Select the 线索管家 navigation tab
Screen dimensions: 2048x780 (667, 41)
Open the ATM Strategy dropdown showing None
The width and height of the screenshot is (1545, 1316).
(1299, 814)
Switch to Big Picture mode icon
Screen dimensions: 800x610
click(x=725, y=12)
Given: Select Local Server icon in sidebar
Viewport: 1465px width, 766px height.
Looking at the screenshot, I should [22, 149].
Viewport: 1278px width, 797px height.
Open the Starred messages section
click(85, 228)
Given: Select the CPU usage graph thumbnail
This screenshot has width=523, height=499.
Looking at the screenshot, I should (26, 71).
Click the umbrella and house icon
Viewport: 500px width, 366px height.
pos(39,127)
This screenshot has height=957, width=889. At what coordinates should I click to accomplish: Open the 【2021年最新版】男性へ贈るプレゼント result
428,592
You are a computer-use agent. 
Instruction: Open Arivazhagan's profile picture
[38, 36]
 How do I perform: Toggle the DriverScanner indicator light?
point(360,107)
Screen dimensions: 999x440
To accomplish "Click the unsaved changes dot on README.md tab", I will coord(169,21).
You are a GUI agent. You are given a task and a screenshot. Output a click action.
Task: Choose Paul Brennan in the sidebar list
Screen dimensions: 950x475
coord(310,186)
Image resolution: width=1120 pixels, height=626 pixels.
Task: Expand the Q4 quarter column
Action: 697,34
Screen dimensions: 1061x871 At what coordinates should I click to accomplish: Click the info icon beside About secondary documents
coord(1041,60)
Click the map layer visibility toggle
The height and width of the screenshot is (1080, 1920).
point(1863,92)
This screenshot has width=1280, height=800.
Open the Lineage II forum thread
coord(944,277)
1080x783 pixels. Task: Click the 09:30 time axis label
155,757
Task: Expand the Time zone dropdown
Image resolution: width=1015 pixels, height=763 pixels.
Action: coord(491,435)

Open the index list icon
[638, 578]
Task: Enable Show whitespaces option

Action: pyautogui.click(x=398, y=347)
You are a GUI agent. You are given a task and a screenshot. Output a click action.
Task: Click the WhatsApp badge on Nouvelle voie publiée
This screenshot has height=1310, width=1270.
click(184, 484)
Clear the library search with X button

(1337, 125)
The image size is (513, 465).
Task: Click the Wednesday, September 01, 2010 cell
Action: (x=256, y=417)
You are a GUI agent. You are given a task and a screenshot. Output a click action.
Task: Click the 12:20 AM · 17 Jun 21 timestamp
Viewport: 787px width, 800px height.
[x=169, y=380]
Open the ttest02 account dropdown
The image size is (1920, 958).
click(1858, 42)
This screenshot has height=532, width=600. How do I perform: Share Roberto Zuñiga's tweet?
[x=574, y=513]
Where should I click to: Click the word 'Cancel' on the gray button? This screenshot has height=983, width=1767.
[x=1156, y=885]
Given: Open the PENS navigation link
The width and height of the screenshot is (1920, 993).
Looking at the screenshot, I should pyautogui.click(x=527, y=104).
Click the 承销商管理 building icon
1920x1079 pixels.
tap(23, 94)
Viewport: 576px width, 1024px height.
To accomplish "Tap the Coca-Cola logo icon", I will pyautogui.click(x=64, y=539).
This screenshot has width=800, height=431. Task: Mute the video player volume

○ ○ ○ ○

Prompt – Each line above from the one with "You are a computer-use agent." up to and including the one with "Task: Expand the Time zone dropdown" must be set down exactly, and no line outside that span may appear.

Answer box –
You are a computer-use agent. 
Instruction: Open Arivazhagan's profile picture
[38, 36]
 How do I perform: Toggle the DriverScanner indicator light?
point(360,107)
Screen dimensions: 999x440
To accomplish "Click the unsaved changes dot on README.md tab", I will coord(169,21).
You are a GUI agent. You are given a task and a screenshot. Output a click action.
Task: Choose Paul Brennan in the sidebar list
Screen dimensions: 950x475
coord(310,186)
Image resolution: width=1120 pixels, height=626 pixels.
Task: Expand the Q4 quarter column
Action: 697,34
Screen dimensions: 1061x871 At what coordinates should I click to accomplish: Click the info icon beside About secondary documents
coord(1041,60)
Click the map layer visibility toggle
The height and width of the screenshot is (1080, 1920).
point(1863,92)
This screenshot has width=1280, height=800.
Open the Lineage II forum thread
coord(944,277)
1080x783 pixels. Task: Click the 09:30 time axis label
155,757
Task: Expand the Time zone dropdown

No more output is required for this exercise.